TEXT EXCERPT >>
Both the sample comparison and the de novo methods may not identify the exact modified base location (as the shifted signal does not always center on a modified base) and gives no information as to the identity of a modified base.

The result of all tombo detect_modifications calls will be a binary statistics file(s), which can be passed to other Tombo commands.

For more details see the modified base detection documentation.

Text Output

Genome Browser File Output

In order to output re-squiggle and/or modified base detection results in a genome browser compatible format (either wiggle format or bedgraph format), the tombo text_output genome_browser command is provided.

tombo text_output browser_files --fast5-basedirs <fast5s-base-directory> \
    --statistics-filename sample_alt_model.CpG.tombo.stats \
    --browser-file-basename sample_alt_model --file-types dampened_fraction coverage

Hint

All --file-types available are:

  • fraction, dampened_fraction, and valid_coverage derived from a (non-level_sample_compare) statistics file

  • statistic derived from a level_sample_compare statistics files

  • coverage derived from the Tombo index (fast)

  • signal, signal_sd, dwell, and difference derived from read FAST5 files (slow)

Reference Sequence Output

For modified base analysis pipelines (e.g. motif detection), it may be useful to output the reference sequence surrounding the most likely modified sites. The text_output signif_sequence_context command is provided for this purpose.

tombo text_output signif_sequence_context --statistics-filename sample_alt_model.6mA.tombo.stats \
    --genome-fasta <reference-fasta> --sequences-filename sample_alt_model.6mA.most_signif.fasta

Example meme command line modified base motif detection command.

./meme -oc motif_output.meme -dna -mod zoops sample_alt_model.6mA.most_signif.fasta

For more details see the text output documentation.

Plotting Commands

Tombo provides many plotting functions for the visualization of modified bases within raw nanopore signal.

Most plotting commands are reference-anchored. That is the normalized raw signal is plotted as the re-squiggle algorithm has assigned it to the reference sequence.

Each reference anchored plotting command allows for the selection of reference positions based on generally applicable criterion.

TO DO >>
Quote the stretch of the Tombo documentation excerpt from "All --file-types available" through "FAST5 files (slow)".

GIVEN ENTRIES >>
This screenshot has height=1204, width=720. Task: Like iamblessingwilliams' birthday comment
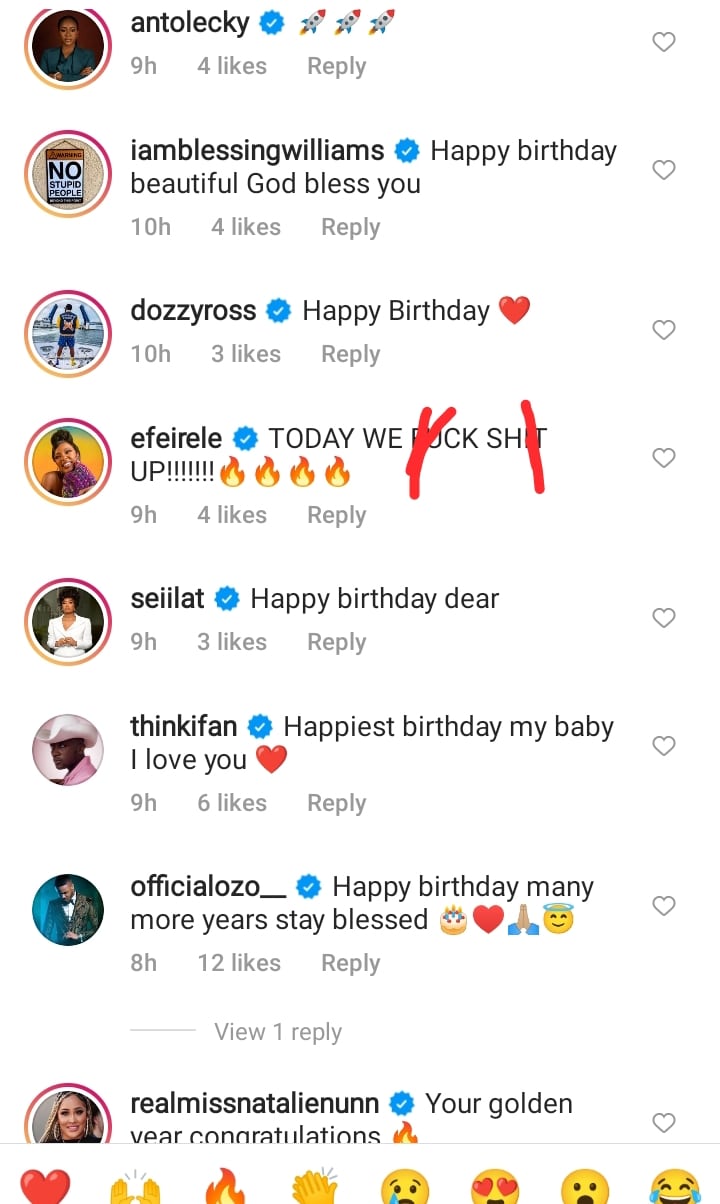tap(664, 170)
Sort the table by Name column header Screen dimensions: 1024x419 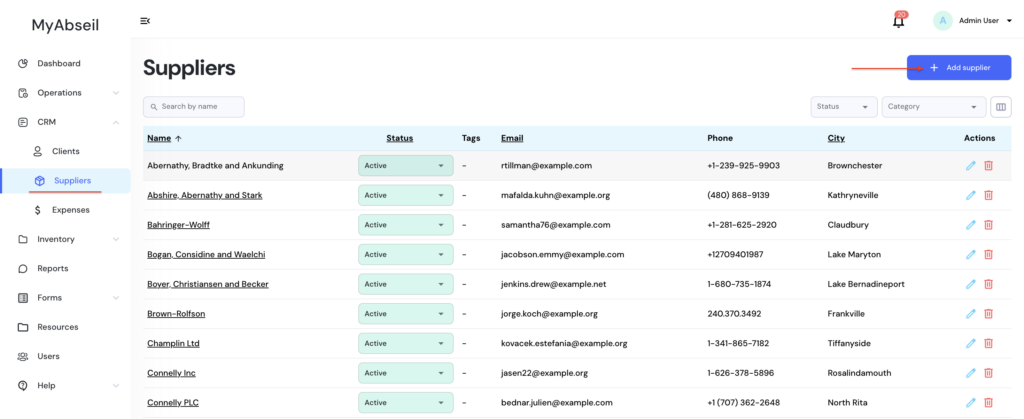159,138
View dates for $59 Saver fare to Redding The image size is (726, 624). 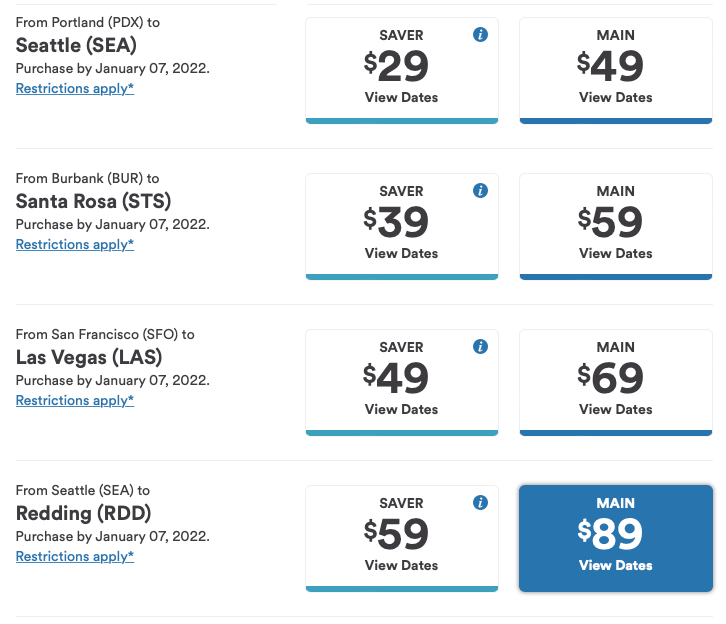(401, 565)
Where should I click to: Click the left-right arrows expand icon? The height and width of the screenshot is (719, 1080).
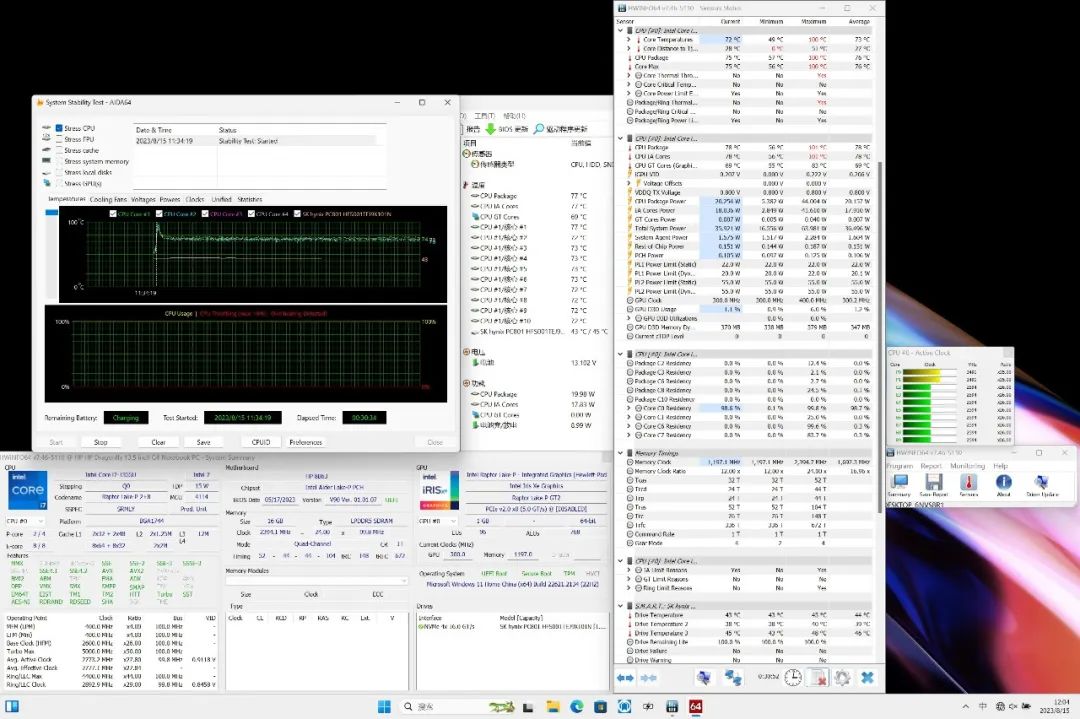pyautogui.click(x=625, y=678)
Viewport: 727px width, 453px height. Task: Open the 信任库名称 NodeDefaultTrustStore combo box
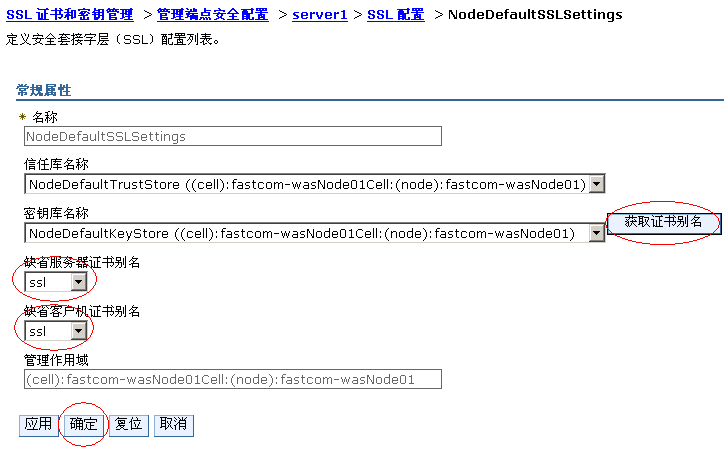[x=314, y=185]
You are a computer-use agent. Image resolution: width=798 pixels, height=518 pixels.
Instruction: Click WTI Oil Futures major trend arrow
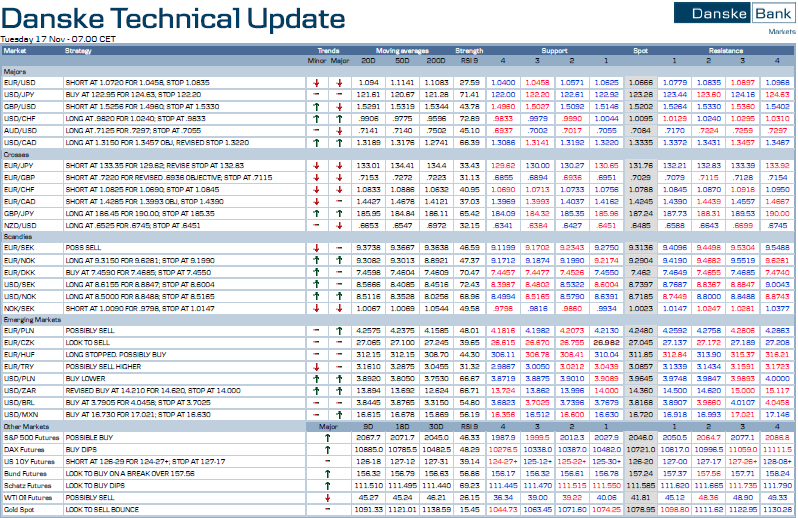[x=327, y=497]
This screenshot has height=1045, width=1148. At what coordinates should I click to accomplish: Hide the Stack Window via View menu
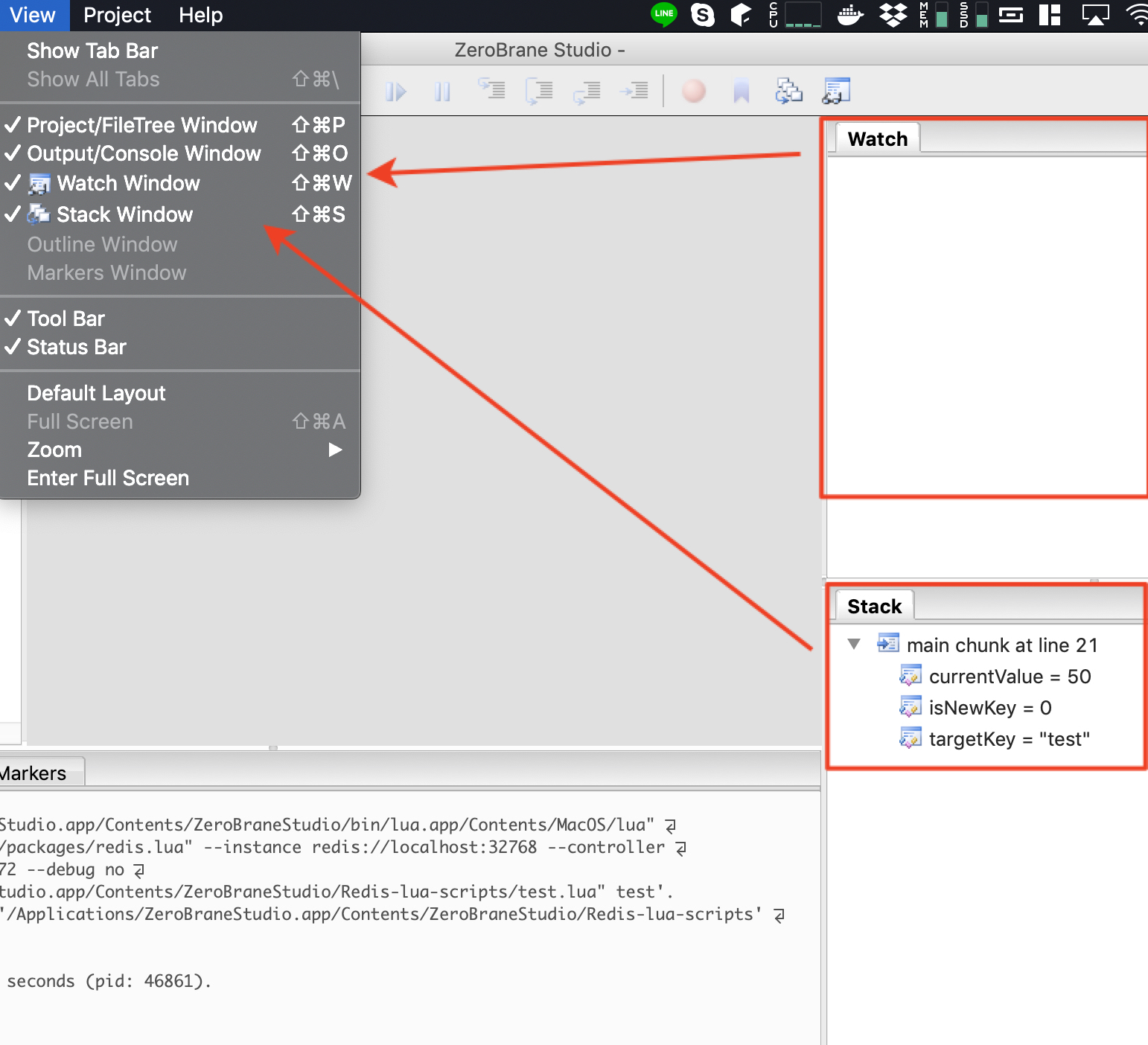coord(124,214)
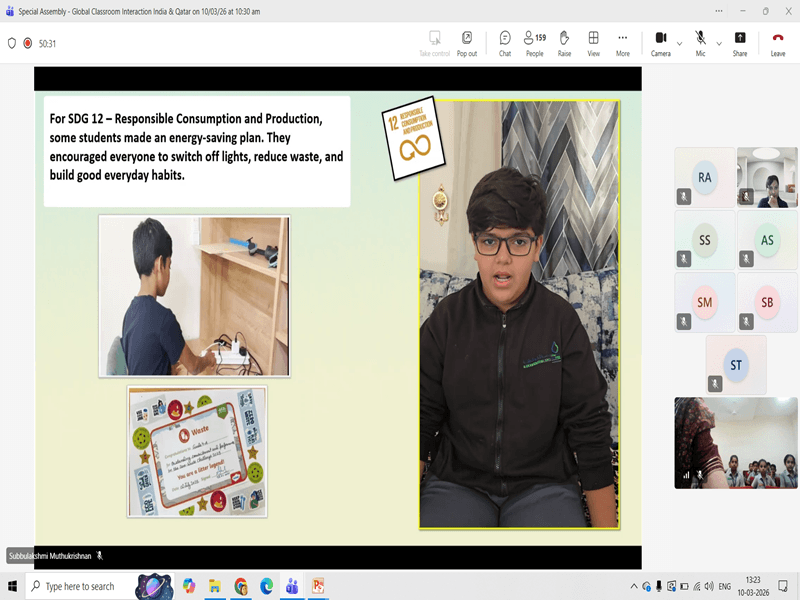Open the meeting Chat panel
This screenshot has width=800, height=600.
505,42
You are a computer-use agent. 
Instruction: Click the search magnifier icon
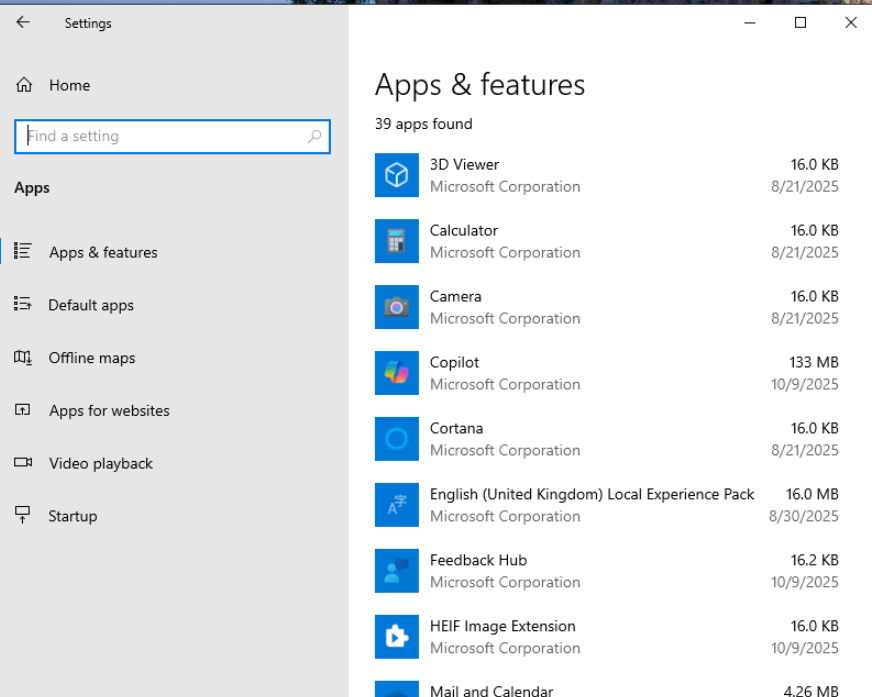coord(314,137)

EXPECTED OUTPUT >>
All --file-types available are:

  • fraction, dampened_fraction, and valid_coverage derived from a (non-level_sample_compare) statistics file

  • statistic derived from a level_sample_compare statistics files

  • coverage derived from the Tombo index (fast)

  • signal, signal_sd, dwell, and difference derived from read FAST5 files (slow)